Tymczasem Niemcy przystąpili do przesłuchań zgromadzonych w majątku obywateli Ornontowic. Po przesłuchaniu większość z nich wywieziono do Niemiec, skąd wielu nie wróciło już nigdy.

Internowani mężczyźni zostali w następnym dniu zmuszeni do rozebrania zbudowanego w centrum wsi, na skrzyżowaniu dróg, kopca ku czci powstańców śląskich, po czym prawie wszyscy bezpiecznie wrócili do domów. Zanim Niemcy ruszyli dalej w swój „Drang nach Osten” zdążyli jeszcze rozstrzelać kilku kolejarzy, prawdopodobnie w zemście za wywiezienie przez nich taboru kolejowego poza zasięg aktualnego frontu. Pozostała zastraszona ludność, która nie tak dawno wystąpiła przeciw Niemcom i wybrała Polskę. Teraz przyszło jej żyć w krainie wcielonej do Rzeszy niemieckiej. Społeczność podzielono na kategorie obywateli oznaczone liczbami od 1 do 4, a właściwie od 2 do 4, bo jedynka była zarezerwowana dla rdzennych, wiernych Rzeszy Aryjczyków, pochodzenia niemieckiego, nie splamionych obcą krwią. Przywileje towarzyszące kategoriom były odwrotnie proporcjonalne do oznaczającej je liczby. Do czwartej kategorii zaliczono byłych powstańców i działaczy społecznych czy politycznych z okresu wolnej Polski. Tym obywatelom Rzeszy odebrano majątki, na których osadzono tak zwanych „treuhandlerów” i pozbawiono kartek, które gwarantowały przydział wszelkich dóbr z żywnością włącznie. Byli mimo to jej obywatelami, bo dawało to Niemcom prawo do wcielania do Wehrmachtu ich dzieci, skoro tylko osiągały stosowny wiek. Większość ludności zaliczono do kategorii trzeciej.

Rozpoczęły się ponure dni okupacji, z której początków niewiele informacji do mnie dotarło, a której kres teraz właśnie nadchodził.

-=-=-=-=-

Cel zadania 1: Co według fragmentu internowani mężczyźni musieli rozebrać następnego dnia?
Cel zadania 2: Streść fragment w dwóch zdaniach.
Cel zadania 3: Przepisz dokładnie część fragmentu, zaczynając od „Tymczasem Niemcy przystąpili” i kończąc na „wróciło już nigdy.”.
Rekordy nie są potrzebne do wykonania zadań.

-=-=-=-=-

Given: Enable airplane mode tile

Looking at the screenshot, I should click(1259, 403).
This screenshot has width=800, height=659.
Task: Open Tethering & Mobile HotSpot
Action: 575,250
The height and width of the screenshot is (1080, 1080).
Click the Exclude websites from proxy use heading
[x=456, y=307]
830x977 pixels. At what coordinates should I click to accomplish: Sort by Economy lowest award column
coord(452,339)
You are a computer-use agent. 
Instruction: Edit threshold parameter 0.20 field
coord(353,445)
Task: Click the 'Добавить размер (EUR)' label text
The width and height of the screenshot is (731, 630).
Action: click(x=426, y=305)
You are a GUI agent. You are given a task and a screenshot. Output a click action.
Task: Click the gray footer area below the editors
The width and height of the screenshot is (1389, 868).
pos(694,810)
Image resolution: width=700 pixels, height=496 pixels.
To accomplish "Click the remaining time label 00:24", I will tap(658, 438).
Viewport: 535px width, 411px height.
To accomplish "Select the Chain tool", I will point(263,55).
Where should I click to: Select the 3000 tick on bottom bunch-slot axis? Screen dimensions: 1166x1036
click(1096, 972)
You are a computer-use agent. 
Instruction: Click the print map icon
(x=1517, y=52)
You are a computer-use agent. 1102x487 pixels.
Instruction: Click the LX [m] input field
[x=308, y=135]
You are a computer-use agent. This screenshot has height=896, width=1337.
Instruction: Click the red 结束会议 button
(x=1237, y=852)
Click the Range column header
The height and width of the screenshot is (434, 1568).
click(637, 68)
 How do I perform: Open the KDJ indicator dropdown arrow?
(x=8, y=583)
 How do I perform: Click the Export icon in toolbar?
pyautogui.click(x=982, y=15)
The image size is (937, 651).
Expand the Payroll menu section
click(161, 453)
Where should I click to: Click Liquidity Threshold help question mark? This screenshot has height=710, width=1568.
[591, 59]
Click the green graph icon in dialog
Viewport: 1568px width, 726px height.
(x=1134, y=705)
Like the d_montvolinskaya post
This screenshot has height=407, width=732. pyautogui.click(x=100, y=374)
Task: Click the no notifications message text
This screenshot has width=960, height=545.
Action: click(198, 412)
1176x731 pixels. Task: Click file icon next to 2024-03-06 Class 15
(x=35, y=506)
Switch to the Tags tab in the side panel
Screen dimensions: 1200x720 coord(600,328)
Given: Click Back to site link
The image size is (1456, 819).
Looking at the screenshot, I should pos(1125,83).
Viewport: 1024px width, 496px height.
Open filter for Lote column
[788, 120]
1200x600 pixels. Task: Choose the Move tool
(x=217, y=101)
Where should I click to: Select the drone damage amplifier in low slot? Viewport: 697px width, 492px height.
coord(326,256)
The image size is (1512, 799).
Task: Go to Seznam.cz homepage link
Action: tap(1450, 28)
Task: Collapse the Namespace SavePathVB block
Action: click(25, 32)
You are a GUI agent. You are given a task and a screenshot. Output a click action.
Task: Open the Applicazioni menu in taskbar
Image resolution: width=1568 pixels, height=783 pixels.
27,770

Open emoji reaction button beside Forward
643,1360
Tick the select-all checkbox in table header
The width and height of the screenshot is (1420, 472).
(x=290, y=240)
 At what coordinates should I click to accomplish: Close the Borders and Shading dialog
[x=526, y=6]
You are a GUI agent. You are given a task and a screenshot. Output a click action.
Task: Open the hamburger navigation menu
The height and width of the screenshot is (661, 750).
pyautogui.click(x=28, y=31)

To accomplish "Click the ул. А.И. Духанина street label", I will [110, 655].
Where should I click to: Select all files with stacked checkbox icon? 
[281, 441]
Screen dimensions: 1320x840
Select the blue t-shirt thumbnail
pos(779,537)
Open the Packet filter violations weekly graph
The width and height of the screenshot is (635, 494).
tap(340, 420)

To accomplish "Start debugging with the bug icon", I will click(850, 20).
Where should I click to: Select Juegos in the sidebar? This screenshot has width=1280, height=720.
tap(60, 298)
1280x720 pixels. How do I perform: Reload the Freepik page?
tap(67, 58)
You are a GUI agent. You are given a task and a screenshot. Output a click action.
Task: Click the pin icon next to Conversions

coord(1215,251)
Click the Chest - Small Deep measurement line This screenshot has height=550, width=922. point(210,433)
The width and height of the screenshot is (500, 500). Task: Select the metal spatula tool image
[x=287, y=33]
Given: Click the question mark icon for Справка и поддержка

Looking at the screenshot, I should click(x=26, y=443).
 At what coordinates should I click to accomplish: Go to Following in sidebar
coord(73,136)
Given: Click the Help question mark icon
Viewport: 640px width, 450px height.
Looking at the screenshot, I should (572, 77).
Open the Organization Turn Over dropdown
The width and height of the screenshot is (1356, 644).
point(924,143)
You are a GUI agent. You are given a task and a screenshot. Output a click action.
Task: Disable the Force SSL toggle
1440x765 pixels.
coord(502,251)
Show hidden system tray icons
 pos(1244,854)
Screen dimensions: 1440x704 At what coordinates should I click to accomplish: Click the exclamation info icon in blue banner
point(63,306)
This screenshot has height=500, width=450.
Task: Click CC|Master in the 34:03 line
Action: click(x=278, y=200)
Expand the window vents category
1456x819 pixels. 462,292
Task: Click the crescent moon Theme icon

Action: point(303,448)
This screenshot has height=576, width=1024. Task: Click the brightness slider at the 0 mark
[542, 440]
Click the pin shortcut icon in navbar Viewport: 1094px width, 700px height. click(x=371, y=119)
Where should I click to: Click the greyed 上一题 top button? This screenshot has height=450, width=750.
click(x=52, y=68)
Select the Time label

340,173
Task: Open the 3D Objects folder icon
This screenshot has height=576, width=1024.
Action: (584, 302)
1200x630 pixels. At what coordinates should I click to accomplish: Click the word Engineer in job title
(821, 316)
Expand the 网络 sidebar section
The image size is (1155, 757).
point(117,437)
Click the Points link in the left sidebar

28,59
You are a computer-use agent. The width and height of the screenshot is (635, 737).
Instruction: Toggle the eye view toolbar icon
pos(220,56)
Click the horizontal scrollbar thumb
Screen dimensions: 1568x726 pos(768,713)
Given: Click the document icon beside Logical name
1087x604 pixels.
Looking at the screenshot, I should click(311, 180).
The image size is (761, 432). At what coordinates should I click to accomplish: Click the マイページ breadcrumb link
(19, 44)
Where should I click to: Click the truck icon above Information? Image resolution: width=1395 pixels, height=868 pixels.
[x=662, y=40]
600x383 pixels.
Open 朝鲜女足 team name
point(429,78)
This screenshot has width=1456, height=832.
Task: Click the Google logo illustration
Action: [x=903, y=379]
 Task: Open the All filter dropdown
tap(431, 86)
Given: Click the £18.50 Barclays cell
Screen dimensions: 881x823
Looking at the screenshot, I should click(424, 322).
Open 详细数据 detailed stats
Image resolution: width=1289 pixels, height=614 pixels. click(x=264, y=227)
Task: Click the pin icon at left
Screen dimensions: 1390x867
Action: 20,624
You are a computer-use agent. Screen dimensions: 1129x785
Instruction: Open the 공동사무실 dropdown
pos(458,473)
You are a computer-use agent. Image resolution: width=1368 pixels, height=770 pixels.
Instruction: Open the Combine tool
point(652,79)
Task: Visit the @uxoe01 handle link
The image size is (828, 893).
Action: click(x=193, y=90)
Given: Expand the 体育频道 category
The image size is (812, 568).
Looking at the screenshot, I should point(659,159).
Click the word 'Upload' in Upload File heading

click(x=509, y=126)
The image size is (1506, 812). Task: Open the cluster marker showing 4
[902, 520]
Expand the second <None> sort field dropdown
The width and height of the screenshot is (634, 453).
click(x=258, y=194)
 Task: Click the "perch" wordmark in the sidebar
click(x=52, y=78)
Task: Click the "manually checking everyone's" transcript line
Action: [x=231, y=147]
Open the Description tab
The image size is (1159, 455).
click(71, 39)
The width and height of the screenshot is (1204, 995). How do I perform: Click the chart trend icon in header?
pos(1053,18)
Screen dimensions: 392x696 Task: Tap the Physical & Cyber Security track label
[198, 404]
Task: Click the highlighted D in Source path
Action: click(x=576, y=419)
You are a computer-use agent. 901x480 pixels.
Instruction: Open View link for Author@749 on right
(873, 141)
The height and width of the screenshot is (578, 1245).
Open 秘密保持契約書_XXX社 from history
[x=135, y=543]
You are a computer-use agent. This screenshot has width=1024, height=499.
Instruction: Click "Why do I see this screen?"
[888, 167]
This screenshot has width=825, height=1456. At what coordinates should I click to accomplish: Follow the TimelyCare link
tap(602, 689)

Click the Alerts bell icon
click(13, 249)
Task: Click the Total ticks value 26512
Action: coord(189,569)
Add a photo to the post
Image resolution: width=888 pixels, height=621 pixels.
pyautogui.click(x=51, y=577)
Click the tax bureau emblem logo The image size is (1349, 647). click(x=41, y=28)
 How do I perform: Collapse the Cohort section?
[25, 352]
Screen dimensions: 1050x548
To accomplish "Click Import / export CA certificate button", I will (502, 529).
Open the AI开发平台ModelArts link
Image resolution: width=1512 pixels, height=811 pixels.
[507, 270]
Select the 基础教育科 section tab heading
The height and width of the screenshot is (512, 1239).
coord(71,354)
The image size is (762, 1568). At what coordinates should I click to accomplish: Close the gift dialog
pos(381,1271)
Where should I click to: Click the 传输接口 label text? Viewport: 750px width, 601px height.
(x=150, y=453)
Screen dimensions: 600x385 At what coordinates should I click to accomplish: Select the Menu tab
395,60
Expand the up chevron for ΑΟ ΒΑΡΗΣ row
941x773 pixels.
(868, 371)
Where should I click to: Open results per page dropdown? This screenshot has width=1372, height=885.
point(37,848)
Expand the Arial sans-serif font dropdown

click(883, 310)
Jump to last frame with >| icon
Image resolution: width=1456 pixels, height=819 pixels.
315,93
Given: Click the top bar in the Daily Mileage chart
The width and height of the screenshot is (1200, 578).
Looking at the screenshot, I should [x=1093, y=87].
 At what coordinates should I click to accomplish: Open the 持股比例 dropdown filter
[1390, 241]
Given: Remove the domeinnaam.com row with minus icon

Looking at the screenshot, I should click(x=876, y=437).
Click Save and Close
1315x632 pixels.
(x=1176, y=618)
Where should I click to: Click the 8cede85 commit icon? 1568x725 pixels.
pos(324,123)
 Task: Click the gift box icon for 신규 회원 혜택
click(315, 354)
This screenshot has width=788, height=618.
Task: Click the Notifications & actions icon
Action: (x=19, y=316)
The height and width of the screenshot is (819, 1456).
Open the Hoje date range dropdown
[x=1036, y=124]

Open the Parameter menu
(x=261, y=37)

-=-=-=-=-

Odpowiedź końcowa 1: Kopiec ku czci powstańców śląskich, zbudowany w centrum wsi na skrzyżowaniu dróg.

Odpowiedź końcowa 2: Po przesłuchaniach większość zgromadzonych mieszkańców Ornontowic wywieziono do Niemiec, a zanim Niemcy ruszyli dalej, rozstrzelali jeszcze kilku kolejarzy. Ludność żyjącą odtąd w krainie wcielonej do Rzeszy podzielono na kategorie obywateli: byłym powstańcom i działaczom z czwartej kategorii odebrano majątki i kartki, a większość mieszkańców zaliczono do trzeciej.

Odpowiedź końcowa 3:
Tymczasem Niemcy przystąpili do przesłuchań zgromadzonych w majątku obywateli Ornontowic. Po przesłuchaniu większość z nich wywieziono do Niemiec, skąd wielu nie wróciło już nigdy.